** Provided records follows **

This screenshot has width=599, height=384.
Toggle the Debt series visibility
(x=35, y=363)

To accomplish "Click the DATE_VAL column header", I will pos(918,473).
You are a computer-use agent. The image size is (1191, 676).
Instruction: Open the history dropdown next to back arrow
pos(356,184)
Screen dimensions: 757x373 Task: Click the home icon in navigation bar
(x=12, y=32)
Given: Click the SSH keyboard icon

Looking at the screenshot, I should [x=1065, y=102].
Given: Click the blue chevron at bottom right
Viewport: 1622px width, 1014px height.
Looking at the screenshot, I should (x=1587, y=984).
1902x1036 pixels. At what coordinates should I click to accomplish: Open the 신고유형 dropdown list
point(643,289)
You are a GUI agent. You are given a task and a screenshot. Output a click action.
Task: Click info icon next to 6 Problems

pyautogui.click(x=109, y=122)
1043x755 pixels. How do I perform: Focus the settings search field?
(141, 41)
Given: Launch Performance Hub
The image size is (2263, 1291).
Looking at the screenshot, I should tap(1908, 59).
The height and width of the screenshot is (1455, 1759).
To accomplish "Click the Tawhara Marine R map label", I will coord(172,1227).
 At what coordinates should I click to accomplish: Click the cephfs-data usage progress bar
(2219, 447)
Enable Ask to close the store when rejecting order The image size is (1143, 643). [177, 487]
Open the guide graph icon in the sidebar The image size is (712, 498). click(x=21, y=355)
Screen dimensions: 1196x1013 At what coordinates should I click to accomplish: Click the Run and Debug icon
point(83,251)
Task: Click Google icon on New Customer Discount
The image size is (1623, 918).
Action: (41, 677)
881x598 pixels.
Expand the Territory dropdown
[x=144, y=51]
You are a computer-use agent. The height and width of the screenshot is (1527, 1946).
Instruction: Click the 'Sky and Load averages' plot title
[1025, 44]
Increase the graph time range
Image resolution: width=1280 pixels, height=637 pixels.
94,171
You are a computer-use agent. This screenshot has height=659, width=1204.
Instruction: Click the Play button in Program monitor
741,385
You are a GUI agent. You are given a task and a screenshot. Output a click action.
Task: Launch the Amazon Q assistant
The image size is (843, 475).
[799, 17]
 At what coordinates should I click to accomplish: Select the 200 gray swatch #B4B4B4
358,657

** End of Provided records **

→ **Task description**: For the records above, restate every line word for word.

→ **Response for this exercise**:
This screenshot has width=599, height=384.
Toggle the Debt series visibility
(x=35, y=363)

To accomplish "Click the DATE_VAL column header", I will pos(918,473).
You are a computer-use agent. The image size is (1191, 676).
Instruction: Open the history dropdown next to back arrow
pos(356,184)
Screen dimensions: 757x373 Task: Click the home icon in navigation bar
(x=12, y=32)
Given: Click the SSH keyboard icon

Looking at the screenshot, I should [x=1065, y=102].
Given: Click the blue chevron at bottom right
Viewport: 1622px width, 1014px height.
Looking at the screenshot, I should (x=1587, y=984).
1902x1036 pixels. At what coordinates should I click to accomplish: Open the 신고유형 dropdown list
point(643,289)
You are a GUI agent. You are given a task and a screenshot. Output a click action.
Task: Click info icon next to 6 Problems

pyautogui.click(x=109, y=122)
1043x755 pixels. How do I perform: Focus the settings search field?
(141, 41)
Given: Launch Performance Hub
The image size is (2263, 1291).
Looking at the screenshot, I should tap(1908, 59).
The height and width of the screenshot is (1455, 1759).
To accomplish "Click the Tawhara Marine R map label", I will coord(172,1227).
 At what coordinates should I click to accomplish: Click the cephfs-data usage progress bar
(2219, 447)
Enable Ask to close the store when rejecting order The image size is (1143, 643). [177, 487]
Open the guide graph icon in the sidebar The image size is (712, 498). click(x=21, y=355)
Screen dimensions: 1196x1013 At what coordinates should I click to accomplish: Click the Run and Debug icon
point(83,251)
Task: Click Google icon on New Customer Discount
The image size is (1623, 918).
Action: (41, 677)
881x598 pixels.
Expand the Territory dropdown
[x=144, y=51]
You are a computer-use agent. The height and width of the screenshot is (1527, 1946).
Instruction: Click the 'Sky and Load averages' plot title
[1025, 44]
Increase the graph time range
Image resolution: width=1280 pixels, height=637 pixels.
94,171
You are a computer-use agent. This screenshot has height=659, width=1204.
Instruction: Click the Play button in Program monitor
741,385
You are a GUI agent. You are given a task and a screenshot. Output a click action.
Task: Launch the Amazon Q assistant
The image size is (843, 475).
[799, 17]
 At what coordinates should I click to accomplish: Select the 200 gray swatch #B4B4B4
358,657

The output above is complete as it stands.